The intrathecal administration of
pertussis toxin (PTX) not only blocks the antinociceptive effects of the
muscarinic cholinergic receptor agonist
oxotremorine administered systemically, but also produces a long-lasting
thermal allodynia in mice. The purpose of the present studies was to determine both the antinociceptive effects in normal mice and the antiallodynic effects in PTX-treated mice of systemically administered
muscarinic cholinergic receptor agonists and
cholinesterase inhibitors. In normal mice, antinociceptive effects were tested using a 55 degrees C water-bath tail-flick test. In mice treated 7 days previously with PTX (0.3 microg i.t.), antiallodynic effects were tested using a 45 degrees C water-bath tail-flick test. The nonselective high-efficacy
muscarinic agonists oxotremorine, H-TZTP (3-(1,2, 5-thiadiazol-4-yl)-1,2,5,6-tetrahydro-1-methylpyridine oxalate), and methylthio[2.2.1], (exo (+)3-(3-methylthio-1,2, 5-thiadiazol-4-yl)-1-azabicyclo[2.2.1]

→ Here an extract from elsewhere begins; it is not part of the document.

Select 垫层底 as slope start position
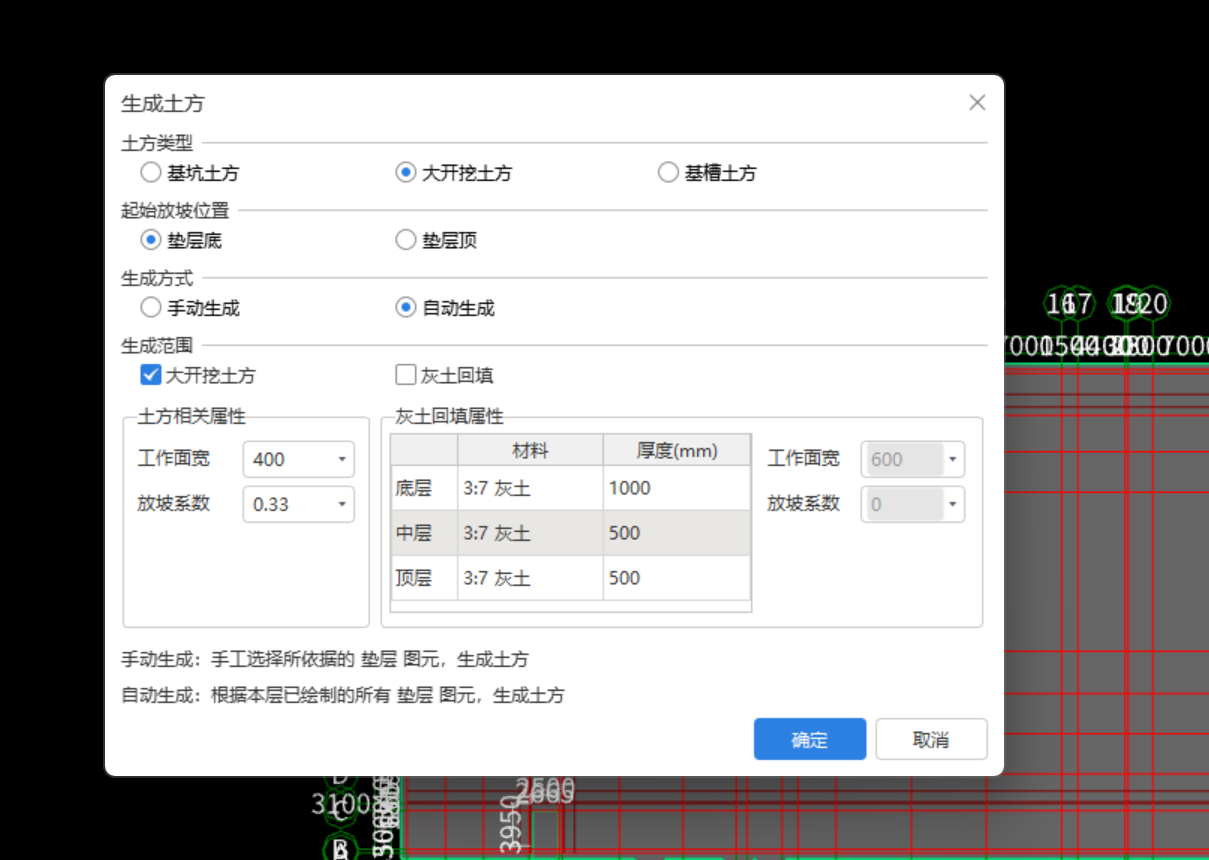 click(150, 240)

heptane oxalate), as well as
vedaclidine, a mixed M(2)/M(4)
muscarinic receptor partial agonist and M(1)/M(3)/M(5)
muscarinic receptor antagonist, the nonselective partial agonists RS86 and
pilocarpine, and the
cholinesterase inhibitors physostigmine and
tacrine all produced dose-related antinociception.

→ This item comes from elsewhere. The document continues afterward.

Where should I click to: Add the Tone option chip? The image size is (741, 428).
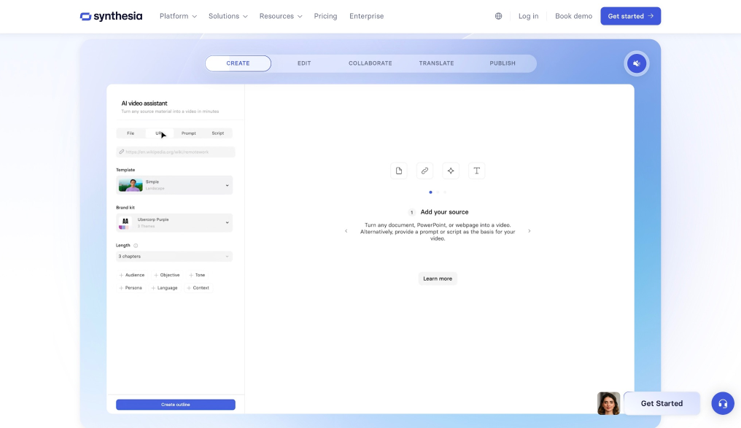[198, 275]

Oxotremorine, H-TZTP and methylthio[2.2.1] produced dose-related reversals of PTX-induced
thermal allodynia whereas
vedaclidine produced a partial reversal and RS86 and
pilocarpine, as well as
physostigmine and
tacrine, failed to reverse the
allodynia. The present results provide further evidence that decrements in PTX-sensitive G(i/o)-
protein functioning may be involved in initiating and/or maintaining some persistent or
neuropathic pain states. Moreover, the present results suggest that
muscarinic receptor agonists such as
vedaclidine may be useful in the treatment of persistent
pain states that are due at least in part to dysfunction of inhibitory second messenger systems.